Two days before the Boeing Engineering Challenge on April 27 at Washington University, the unthinkable befell the Hawk Eye team from Lincoln Middle School in Edwardsville, Illinois.
During a flight practice their wood balsa glider hit the gym floor and shattered. It was broken beyond repair. The team of sixth-graders had 48 hours to build a brand new glider.
“It shattered on Wednesday and we had to rebuild by Friday. This is a completely new design,” said Reigha Romano as she gently showed off the team’s glider.
Having learned a lesson the hard way, they even built a spare in case of another accident.
Scattered across the floor and into the bleachers of the Field House, the Hawk Eye team members awaited the final results of the competition, which attracted more than 230 students from 25 schools in the St. Louis region.
The program, now in its 11th year, challenges elementary, middle and high school students to design and construct a glider out of balsa wood with the help of supplies and a mentor provided by The Boeing Company. Students whose gliders have the farthest flight, straightest path, longest hang time and best quality of flight earn medals. Gliders boasting the most creative appearance and engineering also will be recognized.
Heading into the competition, what did team Hawk Eye think of their chances?
“We thought we were going to nail it!” said Kaylah Cooper, her fellow students nodding their heads in agreement.

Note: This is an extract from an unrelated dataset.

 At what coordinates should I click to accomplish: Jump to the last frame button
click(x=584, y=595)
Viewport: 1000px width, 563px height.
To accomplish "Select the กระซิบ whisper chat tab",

“We hit pretty close to the line and went really far out, so I think we have a good shot at medaling in the straightest flight path category,” she explained.
In the end, they left the competition empty-handed, but having learned a lot and already looking forward to next year’s competition.
Claire Stein, a junior at Calhoun High School in Hardin, Illinois, proudly displayed the two medals hanging around her neck – one for longest ground distance, and the other for maximum flight aloft. Her team, Not Your Average Throws, came into the contest with a legacy to uphold. The past two years, her school has not only medaled, but taken overall best in Division 1.
Stein believes practice, practice, practice was the pay off for them.
“We did a lot of testing. We’ve been testing our glider for three months everyday trying to nail the maximum distance category,” she said.
Just like the winning teams before them, their glider wings will hang on an honorary wall at their school.
The victors for the day included:
- Cays Go Wild of St. Charles George Null Elementary won Division 0 overall
- Fishmongers from St. Mary’s School Edwardsville won Division 1 overall
- Team 6 Heads from Wentzville Holt High School won Division 2 overall
- The Guys from Wentzville Holt High School won Division 3 overall
Some 1,300 students have participated in the challenge throughout its history. The Boeing Engineering Challenge is sponsored by Boeing in collaboration with Washington University’s Institute for School Partnership and the McKelvey School of Engineering.